Background information
- Born: September 22, 1959 Vancouver, British Columbia
- Died: April 4, 2021 (aged 61)
- Genres: New wave, pop, rock
- Occupation: Singer-songwriter
- Instrument(s): Vocals, keyboards, piano, guitar
- Years active: 1978–2021
- Labels: Ready Records
- Formerly of: Blue Peter, Broken Arrow
- Website: PaulHumphrey.org

= Paul Humphrey (Canadian musician) =

Canadian singer-songwriter and musician (1959–2021)

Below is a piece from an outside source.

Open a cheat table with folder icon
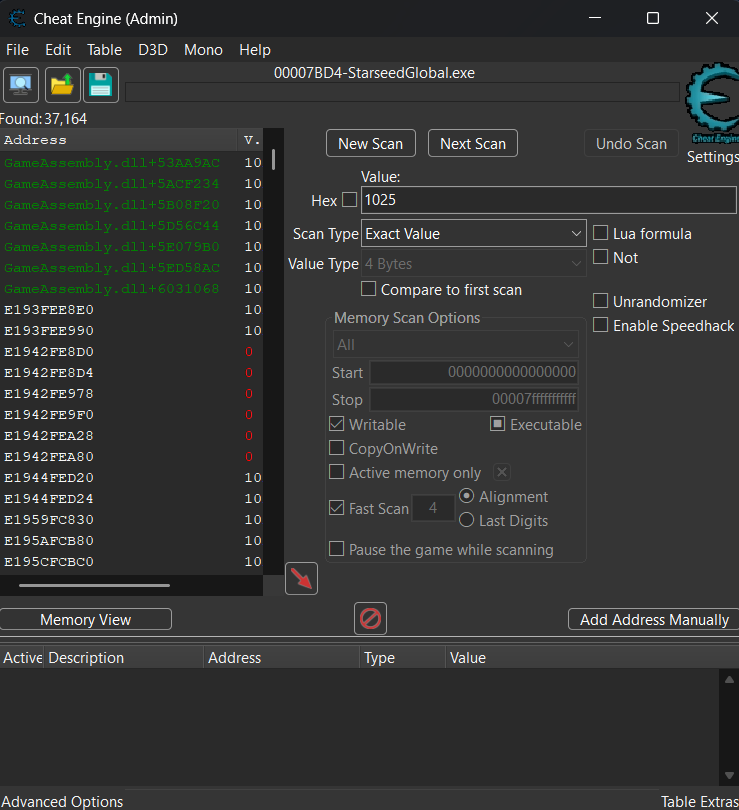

Paul Humphrey (22 September 1959 – 4 April 2021) was a Canadian singer-songwriter and musician who played keyboards and guitar and was best known as the lead singer for the 1980s Canadian new wave band Blue Peter. Humphrey had also been the leader of The Paul Humphrey Band, The Monkey Tree, and Broken Arrow.

==Blue Peter==
Blue Peter was founded by Humphrey and Chris Wardman in the late 1970s when they were high school students. After attending York University, Humphrey dropped out of the theatre program to pursue music full time.

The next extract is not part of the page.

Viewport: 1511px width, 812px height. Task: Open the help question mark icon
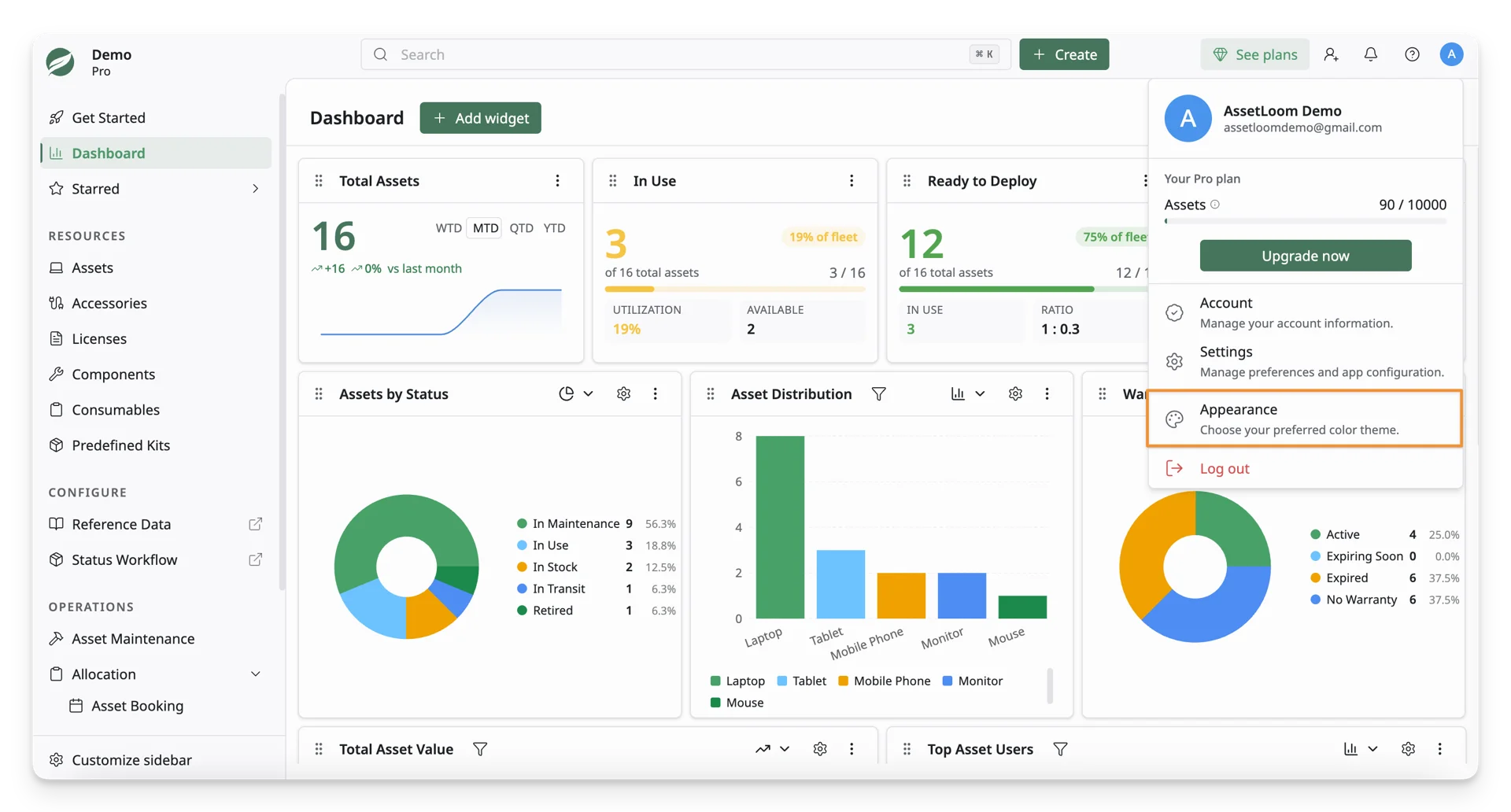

Humphrey sang lead, and was known for his low-timbred singing, compared at times to that of David Bowie and Bryan Ferry, as well as his "suave" looks and dancing style. His band mate Geoff McOuat credited the singer as being influenced by Frank Sinatra, Elvis Presley and elements of film noir.

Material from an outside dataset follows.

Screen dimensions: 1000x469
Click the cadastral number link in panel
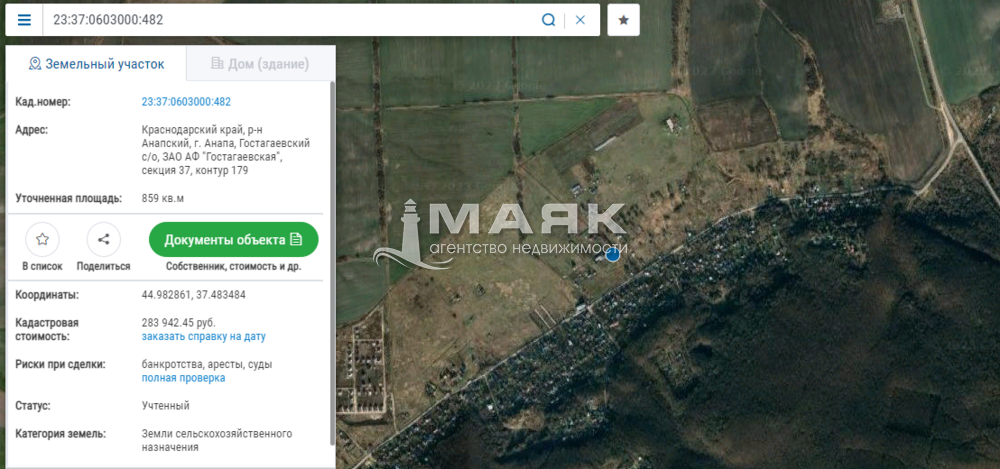pyautogui.click(x=186, y=102)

While a member of Blue Peter, he earned the Male Vocalist of the Year award at 1984's CASBY Awards (then known as The U-Knows), held by CFNY radio in Toronto. Humphrey and Blue Peter performed shows occasionally, often as part of "retro" events, such as the Juno Awards 40th Anniversary Concert Series held at the Horseshoe Tavern in January 2011.

==Solo career==
After stints with The Paul Humphrey Band and Monkey Tree, Humphrey formed Broken Arrow with Blue Peter bass player Ric Joudrey in 1997. Broken Arrow recorded and released two CDs, Bend (1997), and Four Ways to Centre (2000).

In 2007, Humphrey released a solo album, A Rumour of Angels, which he recorded with the Vancouver Symphony Orchestra. John Sakamoto selected People Let You Down from this album for mention in his Anti-Hit List in 2007, noting that the album's style was a significant departure from Humphrey's musical past. In 2008, Humphrey contributed vocals to Your Flight Tonight on ProCon's album Kingmaker.

==Personal life==
Humphrey was born in Vancouver. He came from a musical family, and had three brothers who are also professional musicians; actor Mark Humphrey is a drummer, John Humphrey plays bass, and Andy Humphrey is a singer-songwriter/guitarist. His sister Lesley has modeled extensively. Early in his career Humphrey also made acting appearances in a few television series, including Friday the 13th: The Series and Captain Power and the Soldiers of the Future. Humphrey died at the age of 61 on April 4, 2021, after a long battle with multiple system atrophy, a rare degenerative disorder.